Raw is the first feature of French writer/director Julia Ducournau. In it, Justine (Garance Marillier), a young vet, explores her femininity, her sexuality and her reactions to independence. She mostly does this through cannibalism.
The film is a bit like Harry Potter if Hogwarts were a demented, drug-riddled brutalist nightmare in the middle of France, Harry, Hermione and Ron spent their days covered in blood, were constantly performing violent sexual acts of questionable consent and had lessons where they dissected dead dogs.
It’s a wonderfully bizarre movie set in a world that at first glance might be our own, yet quickly slides off the rails into gonzo territory. We first meet our (initially vegetarian) heroine as she’s being dropped off at vet school. Abandoned by her parents in a dreary car park, she makes her way to her dorm room and unpacks. She decides to spend her first night quietly reading in bed. Sadly, the peace is curtailed when the door is booted open and a maniac with in a balaclava burst in, starts screaming at her and trashes her stuff.

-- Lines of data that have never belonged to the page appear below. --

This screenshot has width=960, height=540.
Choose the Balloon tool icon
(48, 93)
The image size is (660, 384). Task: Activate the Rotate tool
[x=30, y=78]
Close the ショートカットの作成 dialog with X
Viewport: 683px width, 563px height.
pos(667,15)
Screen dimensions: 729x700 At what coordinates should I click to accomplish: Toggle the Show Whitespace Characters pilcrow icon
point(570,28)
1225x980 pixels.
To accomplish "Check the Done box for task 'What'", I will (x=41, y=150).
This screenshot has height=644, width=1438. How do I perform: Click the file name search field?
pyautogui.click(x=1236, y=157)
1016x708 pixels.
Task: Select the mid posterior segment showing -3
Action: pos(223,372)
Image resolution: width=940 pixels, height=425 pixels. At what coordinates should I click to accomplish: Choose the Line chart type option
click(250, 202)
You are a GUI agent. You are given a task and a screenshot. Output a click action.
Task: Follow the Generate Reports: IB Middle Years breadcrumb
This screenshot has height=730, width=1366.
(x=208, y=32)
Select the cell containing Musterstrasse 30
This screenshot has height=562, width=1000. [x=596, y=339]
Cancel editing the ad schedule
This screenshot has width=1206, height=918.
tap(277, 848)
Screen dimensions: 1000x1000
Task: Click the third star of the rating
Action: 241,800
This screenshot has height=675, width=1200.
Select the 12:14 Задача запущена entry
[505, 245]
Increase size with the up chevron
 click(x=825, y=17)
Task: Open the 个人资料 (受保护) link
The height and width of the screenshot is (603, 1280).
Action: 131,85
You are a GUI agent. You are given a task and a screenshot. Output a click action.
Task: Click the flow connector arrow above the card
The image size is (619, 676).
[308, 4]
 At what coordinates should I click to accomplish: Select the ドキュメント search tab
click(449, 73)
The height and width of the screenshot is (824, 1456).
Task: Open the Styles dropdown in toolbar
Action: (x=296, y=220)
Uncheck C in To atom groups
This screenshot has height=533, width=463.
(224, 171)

Clad in only her underwear, she and her fellow students are forced onto all fours and herded to the basement, where a door opens to reveal an absolutely kickin’ rave. They proceed through one hell of a hazing, the students made to wear slutty clothes to class, forced into diapers, covered in animal guts Carrie-style and forced to ritually eat a raw rabbit kidney.
That kidney is the first morsel of meat to pass Justine’s lips and it awakes something deep within her. That night her skin begins peeling away in a full-body rash, as if she’s a butterfly emerging from a chrysalis. Before we know it she’s stealing burgers from the college canteen, gobbling down shawarma and chewing on raw chicken breasts. Nothing can satisfy her craving. Nothing except that most forbidden of meats…
I’m not going to spoil the best bits of Raw – it’s one of those movies where you sit there thinking “nah, there’s no way they’re going to do that…” shortly followed by your jaw dropping and “oh my god they did it.” It probably goes without saying that anyone squeamish about watching a pretty French girl chowing down on a human brain should probably give this a miss, especially considering paramedics had to be called to its TIFF screening to deal with fainting audience members.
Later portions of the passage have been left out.